■ Что нужно сделать ■
**a.** Кого в отрывке о переплетном искусстве называют преемником Пюргольда?
**b.** Подхватите отрывок о переплетном искусстве и напишите его продолжение, начав сразу после последнего предложения.

##### Предоставленный отрывок

Переплет эпохи Реставрации работы Ж. Тувенена

Тувенен умер в расцвете своего таланта; Тувенен умер, мечтая об усовершенствованиях, которые он, и, быть может, только он один, мог бы изобрести; Тувенен умер нищим, ибо, как все талантливые люди, он мало смыслил в делах и был из числа тех, кто прокладывает новый путь, но никогда не проходит его до конца. Так уж заведено от века: тому, кто прозревает внутренним взором землю обетованную, не суждено ее обрести.

Но переплетное искусство не умерло со смертью Тувенена. У мастера нашлись удачливые последователи, он воспитал много способных учеников и поднял переплетное дело на недосягаемую для наших европейских соседей высоту. Даже Англия, которая еще четверть века назад так сильно превосходила нас в этой области, теперь может соперничать с нами только в отношении сырья, которого мы лишены{146} по бессмысленной скупости властей. Это блестяще доказала последняя выставка промышленных товаров, и я с радостью отдал бы должное участвовавшим в ней выдающимся талантам, если бы не боялся вторгнуться в область одного из моих коллег и тем самым нарушить приличия. Самое большее, что я могу себе позволить, это присоединить свой слабый голос к той оценке, которую мой коллега дал трудам господина Симье; этот переплетчик достойно продолжает дело своего почтенного отца, одного из тех, кому мы обязаны возрождением французского переплета.

Два переплетчика не представили своих работ на выставку 1834 года, и скромность их предоставляет мне большую свободу, поэтому я скажу о них несколько слов. Господин Жинен — один из тех зрелых мастеров, кому библиофил может смело доверить самую драгоценную книгу. Прочность материала, изысканность украшений, четкость и изящество исполнения вкупе с недорогой ценой уже много лет привлекают к его работам внимание книгопродавцев и любителей старинных и редких книг. Господин Бозонне{147}, более известный знатокам как преемник Пюргольда, которого он во многих отношениях превзошел, судя по всему, уклонился от чести представить свои работы на всеобщее обозрение с единственной целью — подчеркнуть свое отсутствие, ибо я убежден, что ни один переплетчик не стал бы оспаривать у него пальму первенства. Единственным соперником, достойным господина Бозонне, показал себя Келер, создавший шедевр, который наверняка будет оценен по заслугам; я охотно обратился бы за подтверждением своих слов к Падду, Дерому, Тувенену и даже самому Бозонне — ведь гении чужды зависти.

##########
##### Данные

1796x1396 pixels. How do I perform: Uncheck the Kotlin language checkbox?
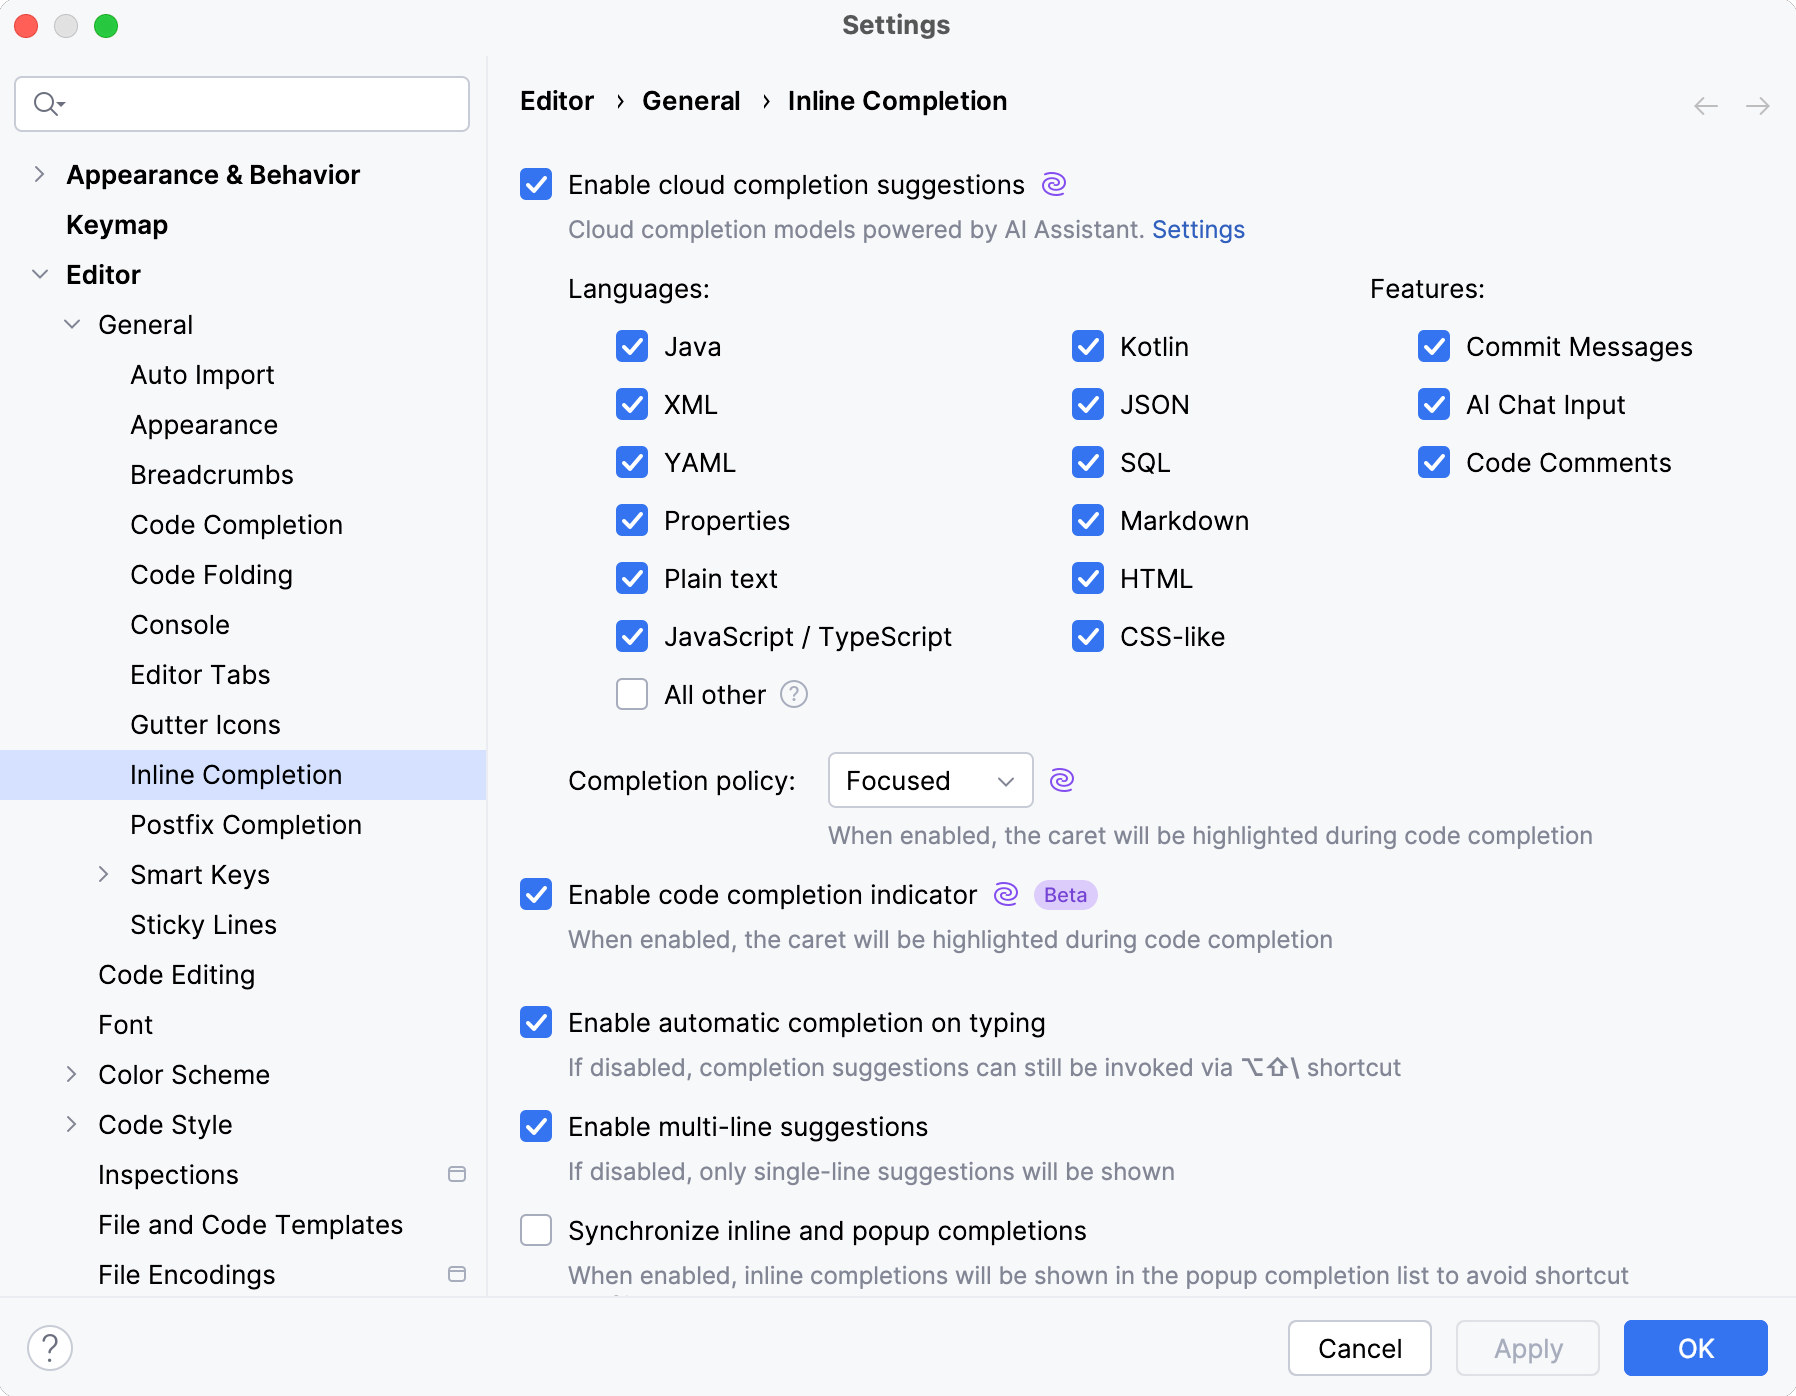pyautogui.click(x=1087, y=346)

##########
##### Данные

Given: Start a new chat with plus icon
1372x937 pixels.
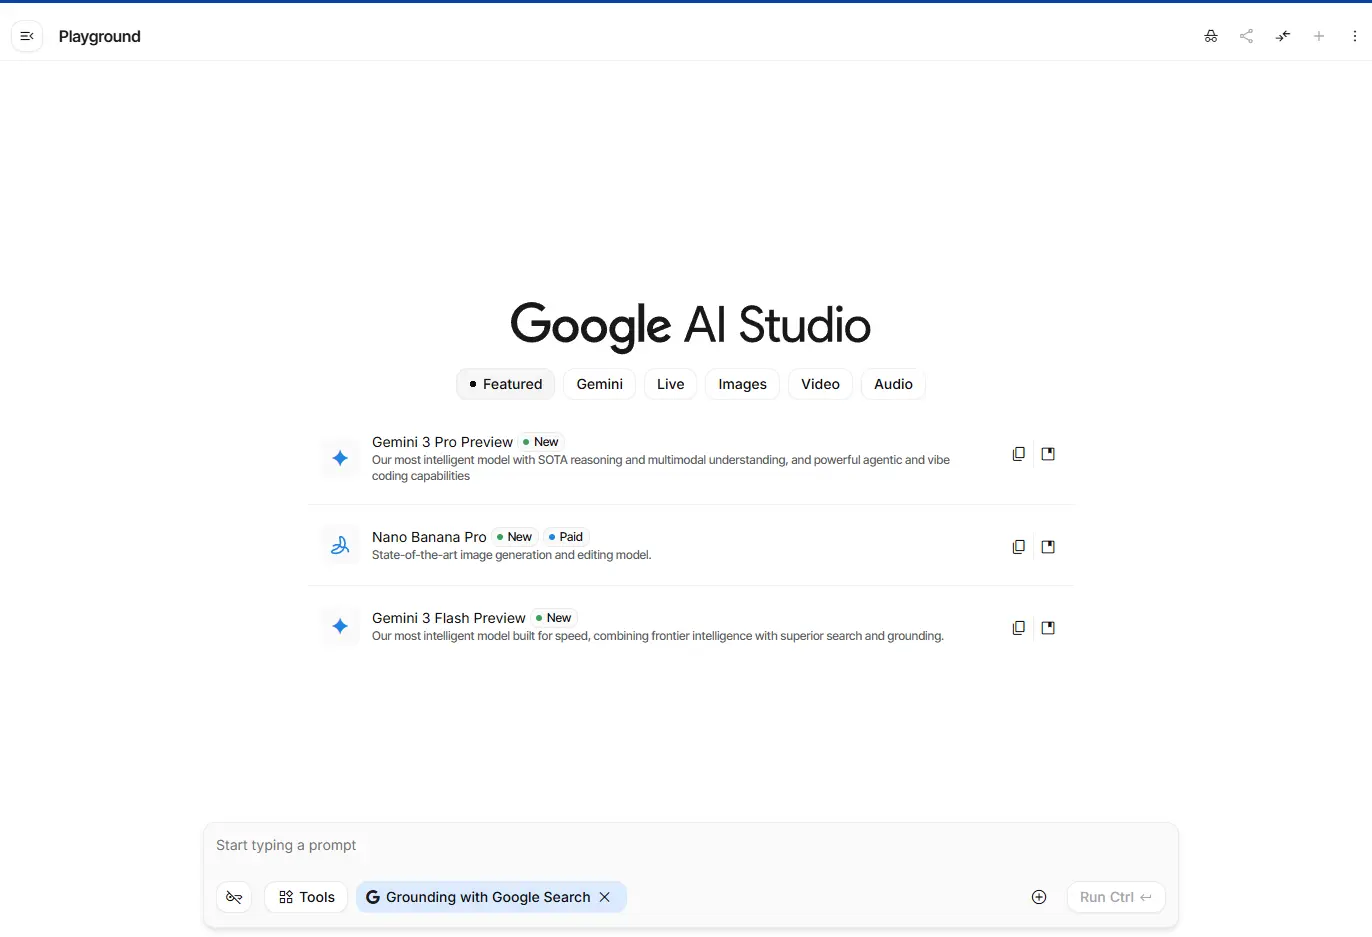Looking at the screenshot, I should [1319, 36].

##########

■ Ответы по заданиям ■
**a.** Господина Бозонне.

**b.**
Келер стремился, чтобы его великолепное Четвероевангелие сравнялось по богатству и совершенству отделки с анонимными переплетами из коллекции казначея Гролье, которые вот уже полстолетия ценятся на вес золота на лондонских аукционах (именно там приходится нынче разыскивать большую часть этих бесценных сокровищ). И Келеру это удалось; если бы не мое величайшее почтение к древности, я бы даже сказал, что он не только сравнялся с предшественниками, но и превзошел их. Никогда еще мастер не создавал переплета с таким благородным узором, таким изящным и чистым рисунком, такой изысканной позолотой, и я был бы несказанно удивлен, если бы в лучших библиотеках Европы нашлось хотя бы два десятка произведений искусства, способных соперничать с этим шедевром, который сейчас, когда я пишу эти строки, уже украшает, вероятно, покои монарха, либо кабинет биржевого маклера. Cuique suum[29]. Не знаю, было ли это чудо французской промышленности представлено на выставке; скорее всего нет, иначе газеты сказали бы о нем хоть полслова. Ведь зная бескорыстие наших газет, их изумительный патриотизм и бесконечную преданность прогрессу, я смею думать, что они только и ждут, как бы потолковать о прекрасном.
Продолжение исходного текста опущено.